Harry Crews

When my girlfriend and I first began dating, she recommended Harry Crews’ Feast of Snakes. I picked up a used copy at Powell’s during a summer road trip, along with George MacDonald Fraser’s Flashman’s Lady.

Both books explore the absurdity of masculinity and compromised manhood; both books also feature copious amounts of adultery and physical violence. But where the Flashman series is proudly comic, Crews’ novel is darkly, acidly comic. (If you’ve read it, recall his definition of true love.) Within the first page of Feast of Snakes, I was a full Crews convert.

To borrow Rosecrans Baldwin’s phrase, the novel breathes the oxygen of its own world.

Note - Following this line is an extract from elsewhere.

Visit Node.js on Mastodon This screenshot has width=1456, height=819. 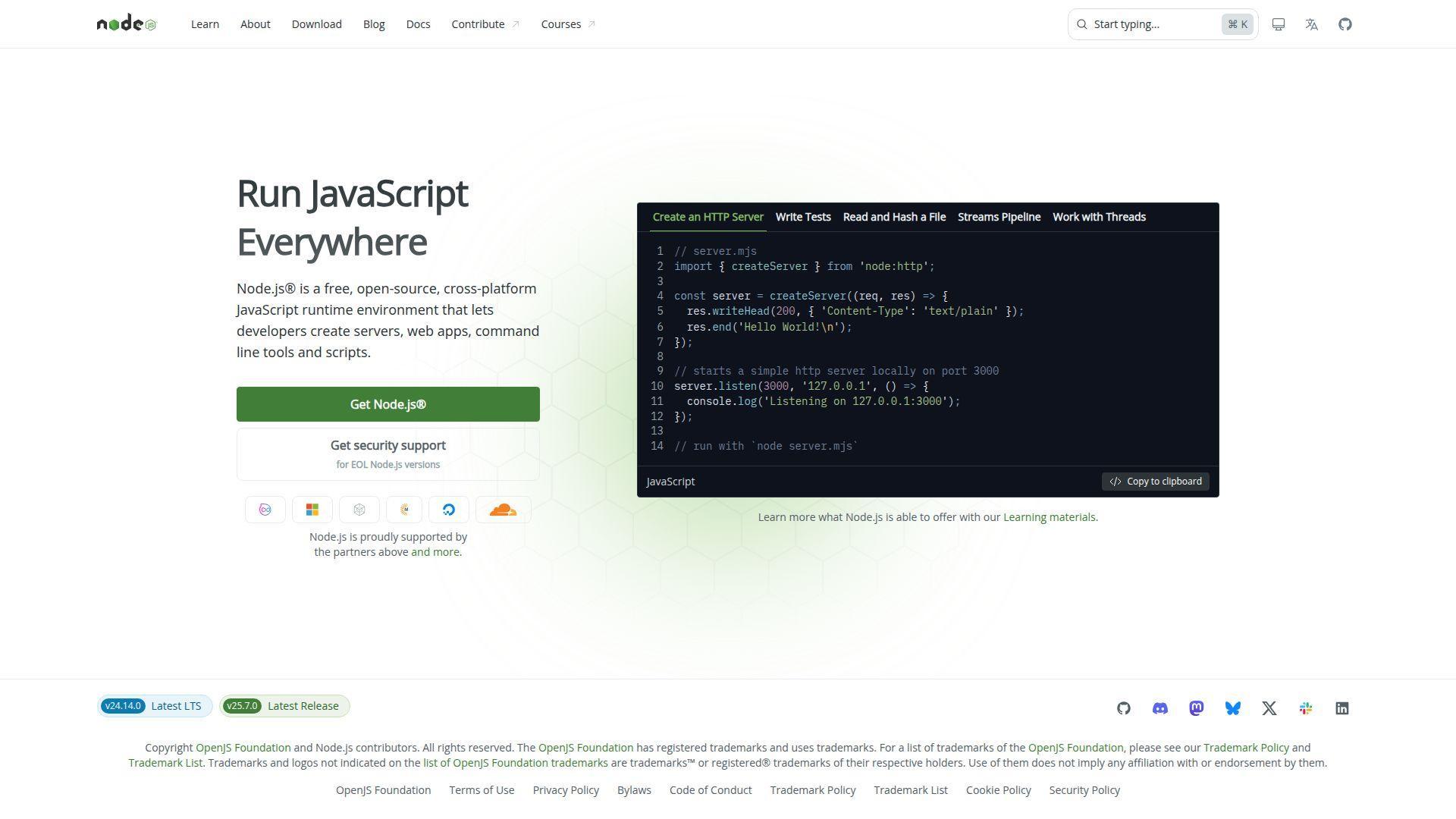point(1196,708)
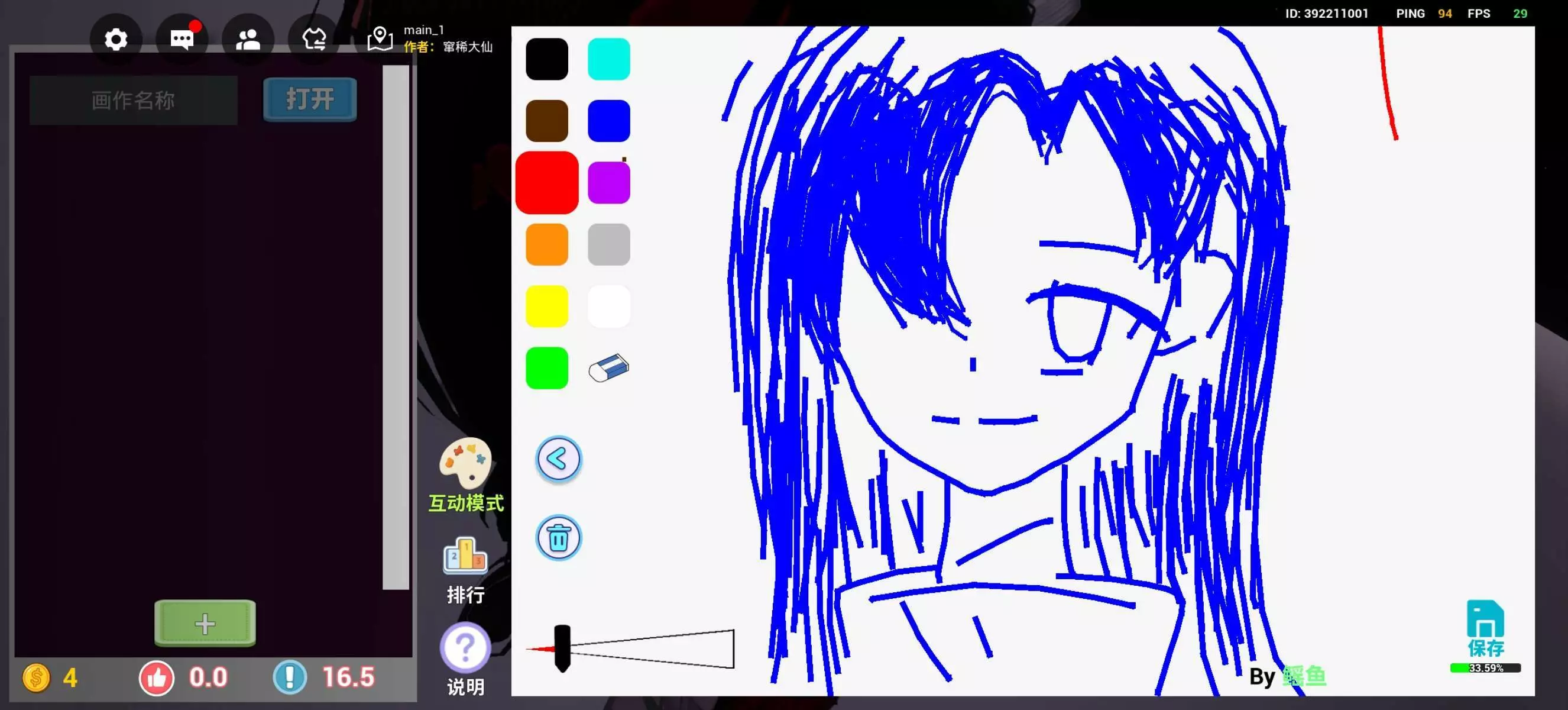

It’s a world complete and unique to Crews’ voice. (The best of Cormac McCarthy, David Foster Wallace, and Thomas Pynchon do the same.) And though  it’s not a world I’d ever wish to visit in reality, I love all of his characters as if they were my own (repellent) cousins.

Which is a long preamble to say I was deeply saddened to hear of his passing this last week at the age of 76. There are rumors of a new novel, which I hope will see publication soon. In the meantime, we can celebrate the author the way you would any other: by reading him. I’m tackling Car next.

And if you haven’t read Crews, this great NPR interview from 1988 should convince you.